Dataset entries

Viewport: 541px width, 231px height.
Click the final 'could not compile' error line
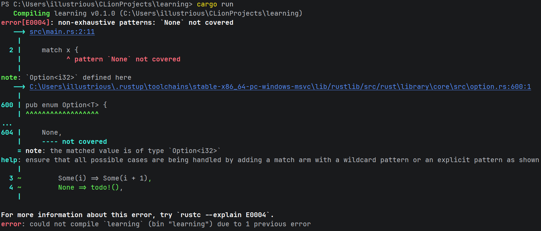(x=156, y=224)
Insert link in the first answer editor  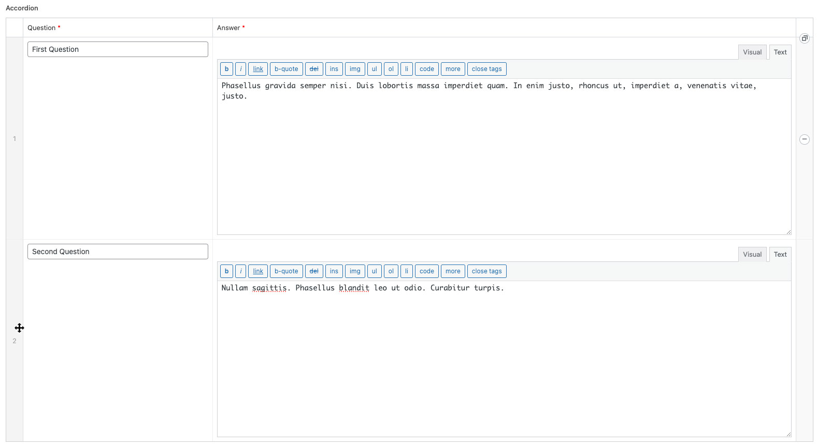pos(258,69)

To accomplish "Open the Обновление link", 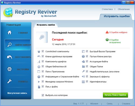I will (x=124, y=9).
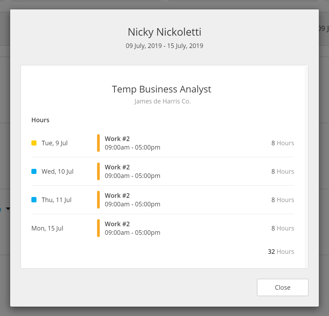Click the James de Harris Co. company name
Viewport: 329px width, 316px height.
click(x=162, y=101)
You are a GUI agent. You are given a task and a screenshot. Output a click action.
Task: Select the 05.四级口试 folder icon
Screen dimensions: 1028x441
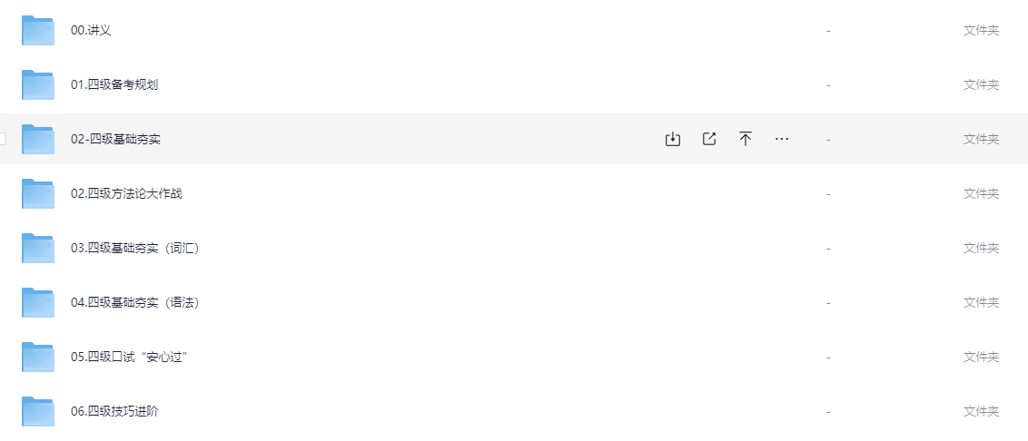[38, 357]
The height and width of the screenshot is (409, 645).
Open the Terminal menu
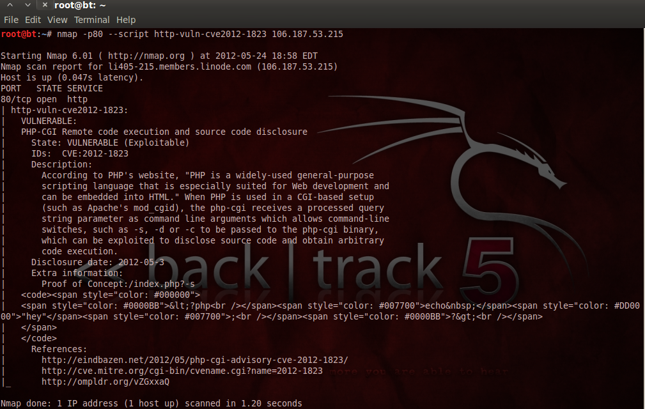click(x=91, y=20)
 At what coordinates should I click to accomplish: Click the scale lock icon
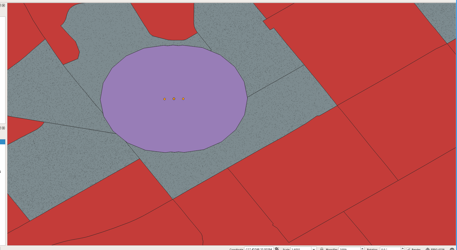pyautogui.click(x=322, y=249)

▶ [Task statement] Across the records above, return every line that contains the word "screenshot".

▶ [Reply]
You are a GUI agent. You are given a task and a screenshot. Output a click action.
The height and width of the screenshot is (409, 645).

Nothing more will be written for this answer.